Five of China’s largest lenders reported first-quarter net profit growth of 3.1% to 4.52%, led by ICBC at 3.31% and 86.941 billion yuan in profit. Non-performing loan ratios were broadly steady, with only Bank of Communications edging up to 1.30% from 1.28%, while net interest margins were mostly stable to slightly higher except at Agricultural Bank of China. The article also flags manageable property-sector exposure but notes potential second-order asset-quality risks if high energy prices persist from the Iran conflict.

Analysis

The key signal is not the modest profit growth itself, but the widening dispersion it implies across Chinese financials. The large state banks are effectively being paid to warehouse policy drag: they can absorb weak retail demand and property stress because they have cheap, sticky funding and more latitude to roll weaker credits, while smaller lenders will likely feel the margin squeeze first as deposit costs reprice more slowly than loan yields. That sets up a cleaner relative-value trade in bank quality rather than a blanket bullish call on the sector. The more important second-order effect is that stable reported NPL ratios may be lagging indicators in a slowing credit environment. If energy prices stay elevated, the pressure will likely show up first in transportation, utilities, and manufacturing borrowers rather than in headline bank impairment charges, meaning the damage to asset quality could emerge with a 1-2 quarter delay. In other words, the market is being offered near-term reassurance just as the tail risk window is opening later in the year. The margin setup is also more fragile than it looks.
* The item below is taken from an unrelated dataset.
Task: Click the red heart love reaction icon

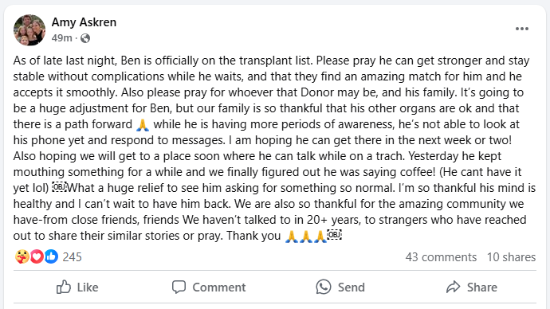Action: pyautogui.click(x=37, y=256)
The benefit from repricing legacy deposits should help through mid-year, but if loan demand stays soft, the system’s problem becomes balance sheet volume, not just spread compression: banks can protect NIM while still missing earnings through slower asset growth. The contrarian view is that the good news is already partially priced into the mega-banks, while the real opportunity is in identifying which smaller lenders and cyclical credit proxies will underperform once the lagged asset-quality effects become visible.